Vorliegender Text:
· · ·
Wie viele andere Menschen habe ich heute Post von der Barmer bekommen. Darin hätten lediglich dreizehn Wörter stehen müssen, nämlich jene aus der Überschrift. Was habe ich bekommen? Zwei A4-Seiten voll, nebst Info-Broschüre. Aber warum schreibt die Barmer mir? Weil sie nächstes Jahr die Beiträge erhöhen. Und was steht in dem Brief?

Kaum ein Wort davon.

Sehr geehrter Herr Langer, wenn Sie Wert auf einen umfangreichen Versicherungsschutz und kompetente Beratung legen, sind Sie bei der BARMER GEK genau richtig.

Das geht noch einige Zeilen so weiter. Dann wird’s langsam interessant:

Vor dem Hintergrund der steigenden Kosten im Gesundheitswesen müssen die Beitragseinnahmen jedoch an die Ausgabenentwicklung angepasst werden.

Okay, sie kommen also zum Punkt. Sagt mir die Zahl und gut is, demografischer Wandel, immer mehr Alte, man liest das ja dauernd.
· · ·
Gegebene Daten:
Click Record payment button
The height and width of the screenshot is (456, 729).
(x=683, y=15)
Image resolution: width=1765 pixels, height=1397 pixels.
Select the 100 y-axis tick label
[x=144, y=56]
· · ·
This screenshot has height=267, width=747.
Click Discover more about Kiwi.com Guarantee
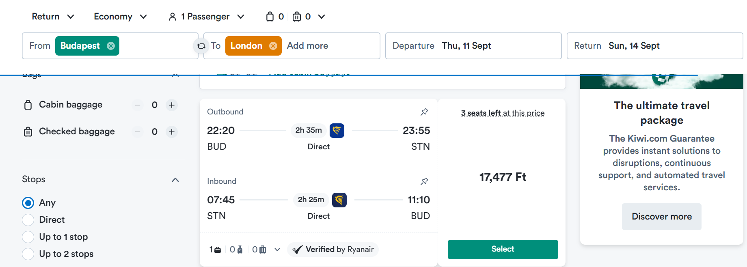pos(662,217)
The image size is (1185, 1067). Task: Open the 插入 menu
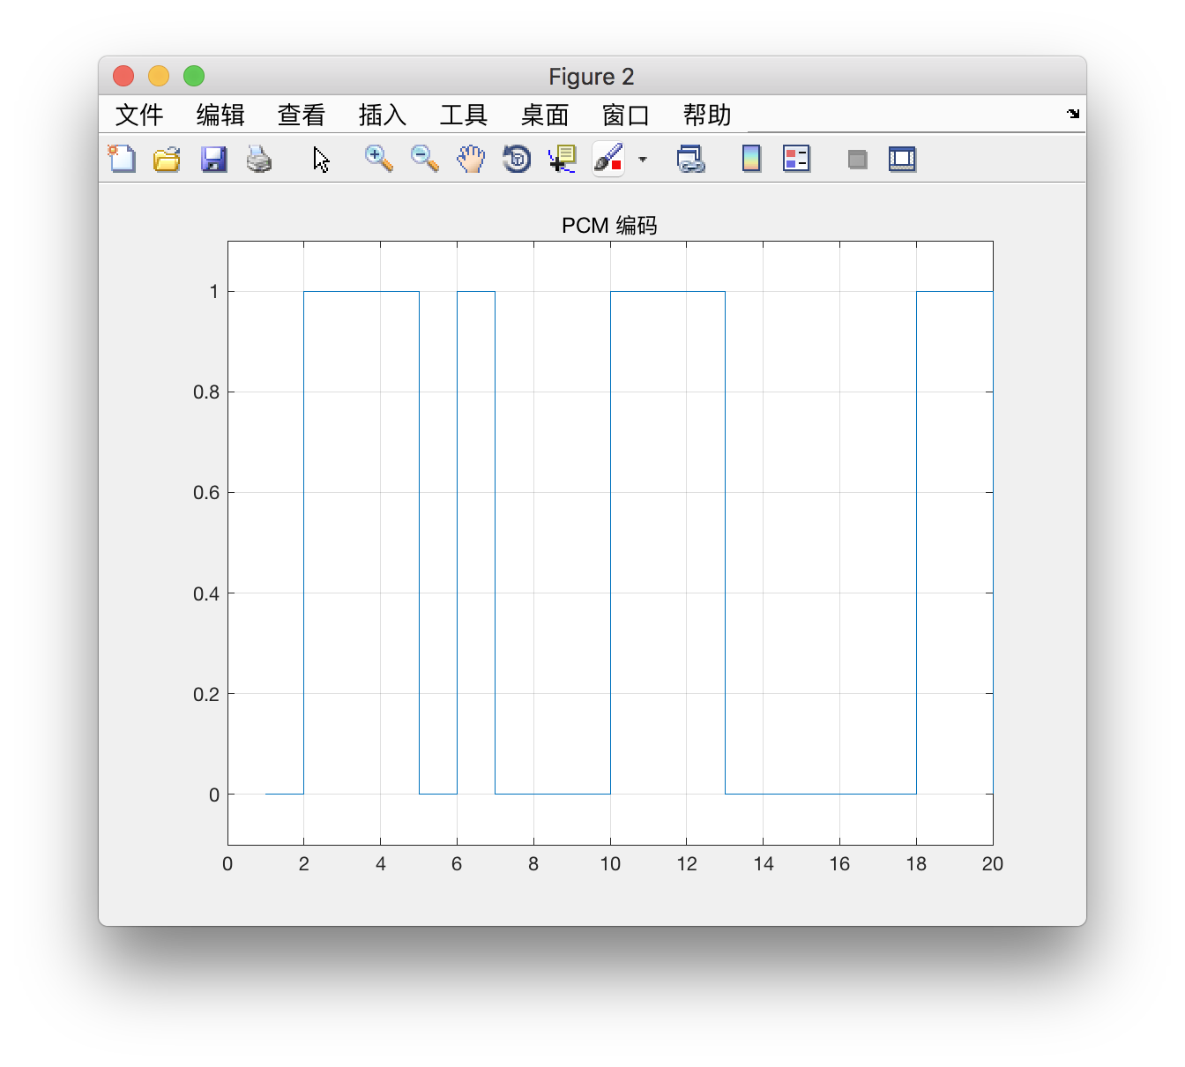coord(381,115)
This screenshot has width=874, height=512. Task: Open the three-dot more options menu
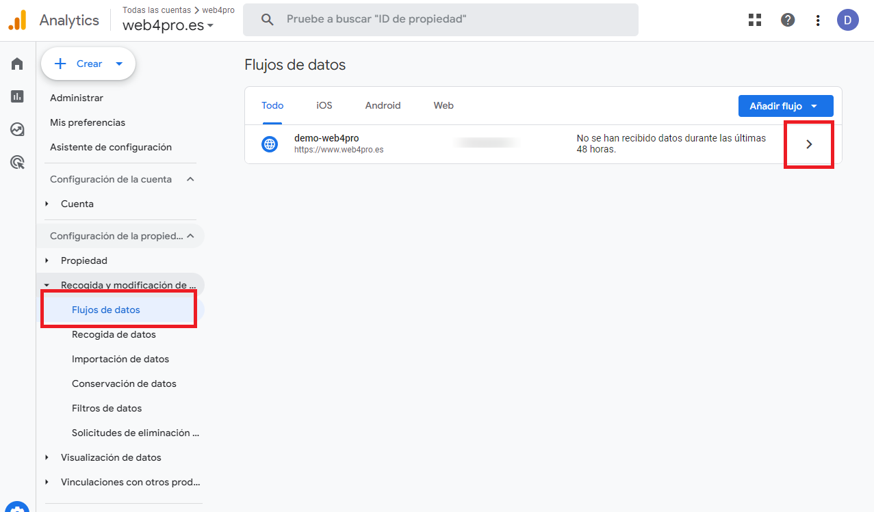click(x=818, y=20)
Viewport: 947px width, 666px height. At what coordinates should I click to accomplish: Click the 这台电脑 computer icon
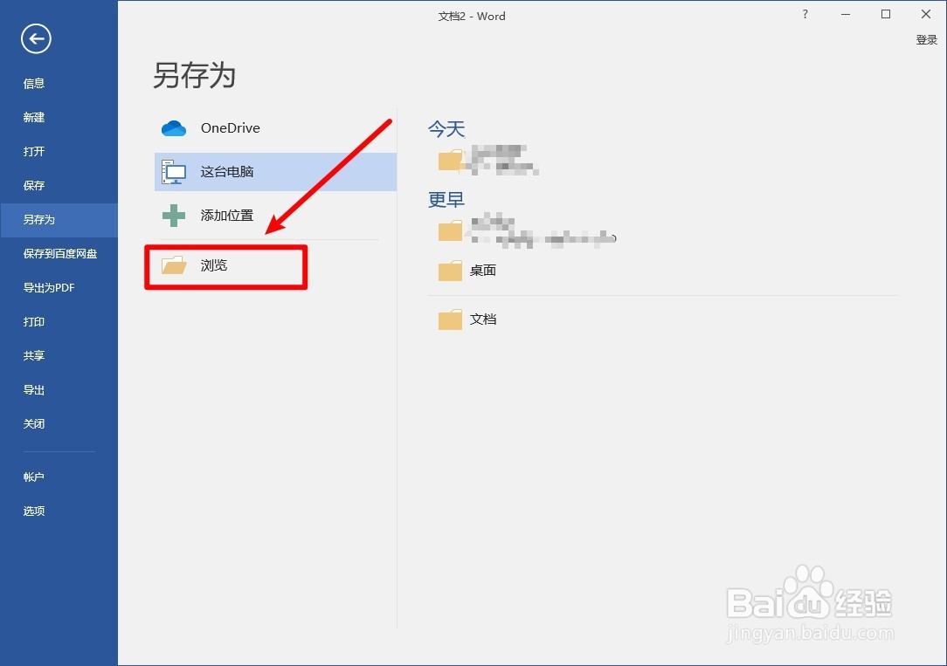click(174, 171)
· · ·
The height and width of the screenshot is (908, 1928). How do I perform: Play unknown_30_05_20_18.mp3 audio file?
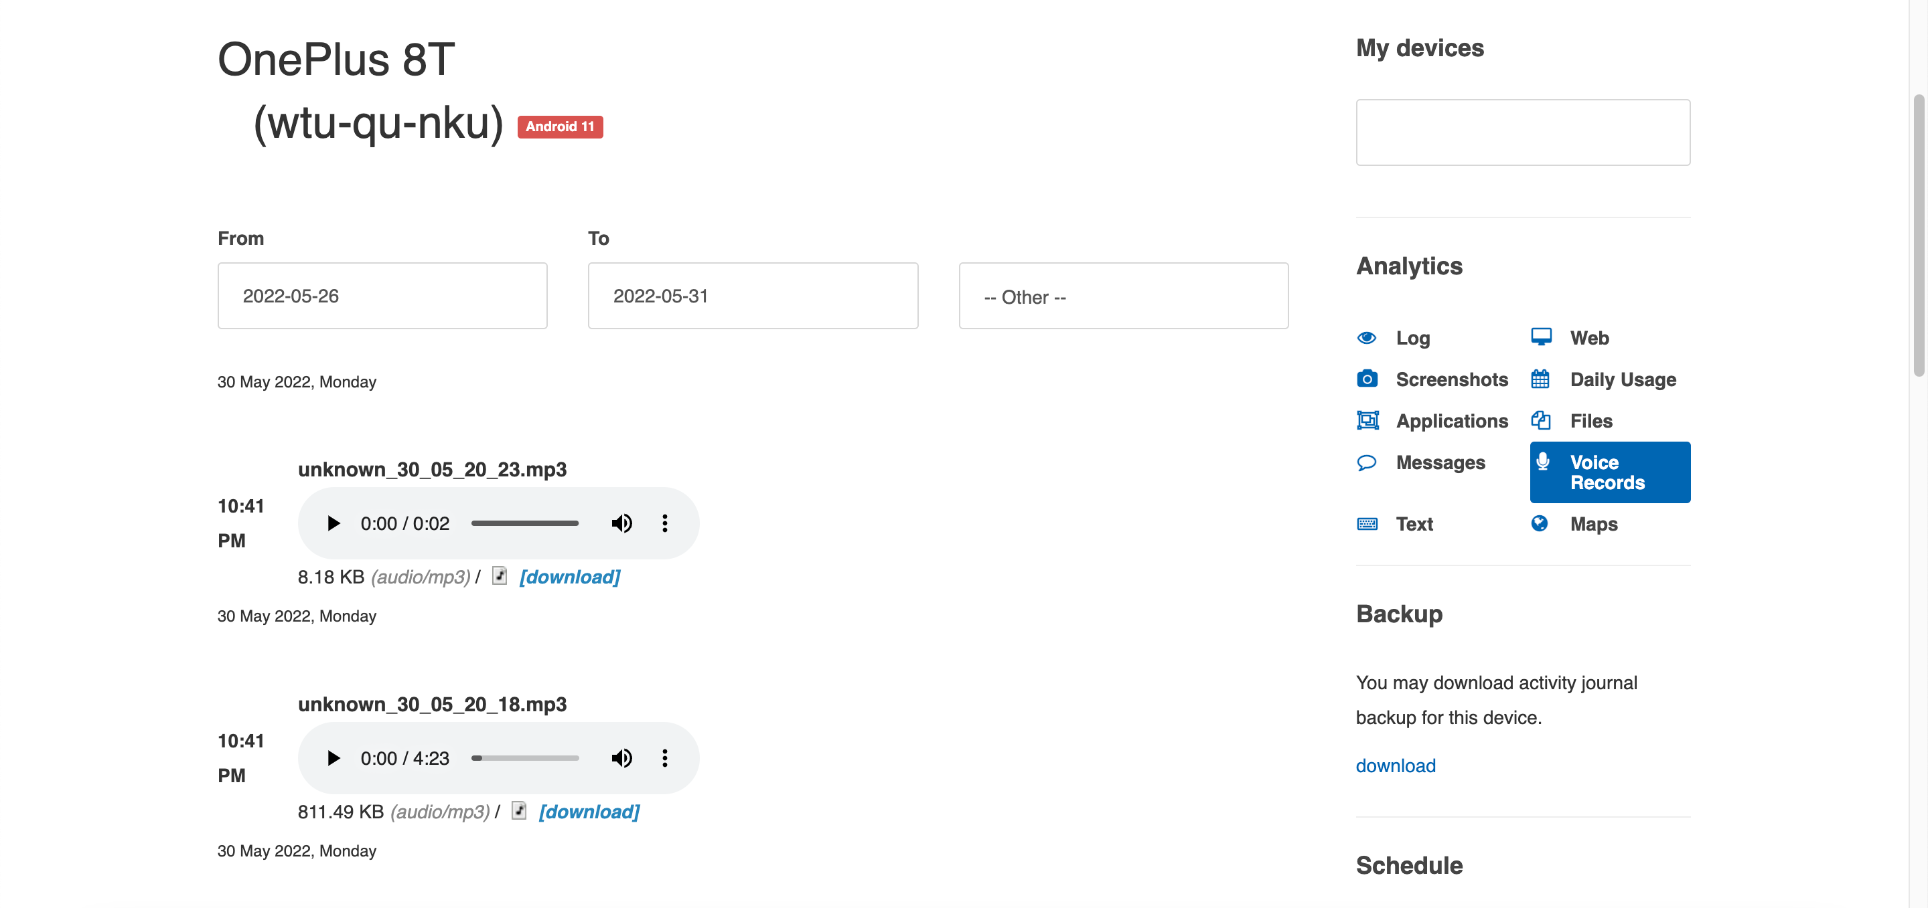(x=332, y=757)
· · ·
Zu bearbeitende Aufgaben:
1) Schreibe aus dem Text über den Brief der Barmer die Stelle ab, die mit den Worten „Kaum ein Wort“ anfängt und nach „Ausgabenentwicklung angepasst werden.“ aufhört.
2) Prüfe anhand des Textes über den Brief der Barmer, ob die Aussagen (a), (b) und (c) zutreffen. Antworte jeweils mit Ja oder Nein und zitiere die entscheidenden Worte aus dem Text wörtlich. (a) Der Brief bestand aus zwei A4-Seiten und einer Info-Broschüre. (b) Die Barmer senkt im nächsten Jahr die Beiträge. (c) Nur der Verfasser hat diese Post von der Barmer bekommen.

Lösungen der Aufgaben:
1)
Kaum ein Wort davon.

Sehr geehrter Herr Langer, wenn Sie Wert auf einen umfangreichen Versicherungsschutz und kompetente Beratung legen, sind Sie bei der BARMER GEK genau richtig.

Das geht noch einige Zeilen so weiter. Dann wird’s langsam interessant:

Vor dem Hintergrund der steigenden Kosten im Gesundheitswesen müssen die Beitragseinnahmen jedoch an die Ausgabenentwicklung angepasst werden.

2)
(a) Ja: „Zwei A4-Seiten voll, nebst Info-Broschüre.“
(b) Nein: „Weil sie nächstes Jahr die Beiträge erhöhen.“
(c) Nein: „Wie viele andere Menschen habe ich heute Post von der Barmer bekommen.“